Saucette dans l’histoire

Les bains publics d’antan témoignent d’une réalité que les Montréalais d’aujourd’hui peuvent à peine imaginer : un chez-soi sans bain, douche, ni savonnette. La moitié de ces lieux sont aujourd’hui disparus. L’autre, transformée en piscines publiques, condos, musée ou salle de spectacle, s’est trouvé une nouvelle vie.
Maude Dufour-Gauthier

«Vous avez juste à regarder coin De Lorimier et de Maisonneuve! Maintenant, c’est une station-service, mais avant c’était le bain Laviolette, souligne René Jacques. De 1910, jusqu’au milieu des années 1980, c’est là que les gens du “faubourg à m’lasse”, l’ancien quartier Centre-Sud, allaient faire trempette». Le président de la Société pour promouvoir les arts gigantesques (SPAG) a un intérêt particulier pour les bains publics. Le collectif d’artistes dont il fait partie a sauvé le bain Mathieu de la ruine, il y a 11 ans. En le transformant en une salle de réception, d’exposition et de spectacle, ils ont réussi à faire survivre une partie de l’histoire de l’établissement, situé rue Ontario, près de la station de métro Frontenac. Malgré leur grande valeur patrimoniale, près de la moitié des bains publics que comptait la ville aux cent clochers a disparu.

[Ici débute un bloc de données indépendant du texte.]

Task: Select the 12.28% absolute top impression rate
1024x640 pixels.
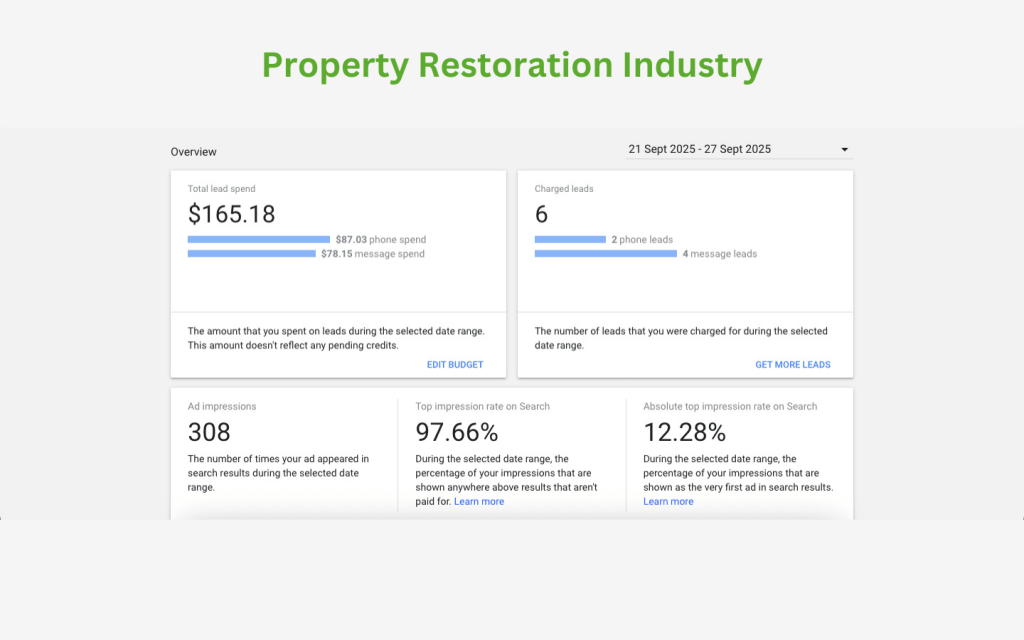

La Ville de Montréal, propriétaire de 9 des 11 établissements, qui ont su résister au passage du temps, ne détient encore aucune politique officielle pouvant protéger ce patrimoine urbain. Pourtant, selon Isabelle Poulin, relationniste pour l’administration de Gérald Tremblay, «ils font partie du répertoire des propriétés d’intérêt patrimonial et sont identifiés au plan d’urbanisme comme ayant une valeur patrimoniale exceptionnelle». La plupart des bains ont été noyés dans l’oubli des Montréalais, mais sont devenus l’Eldorado des promoteurs. «C’est le cas des bains Hogan, rue Wellington, dans l’Ouest», indique le président de la SPAG, René Jacques. L’édifice de style art déco, qui date de la Grande Dépression de 1930, a été rénové de fond en comble en 1998 afin d’accueillir des lofts.

Solution bains publics!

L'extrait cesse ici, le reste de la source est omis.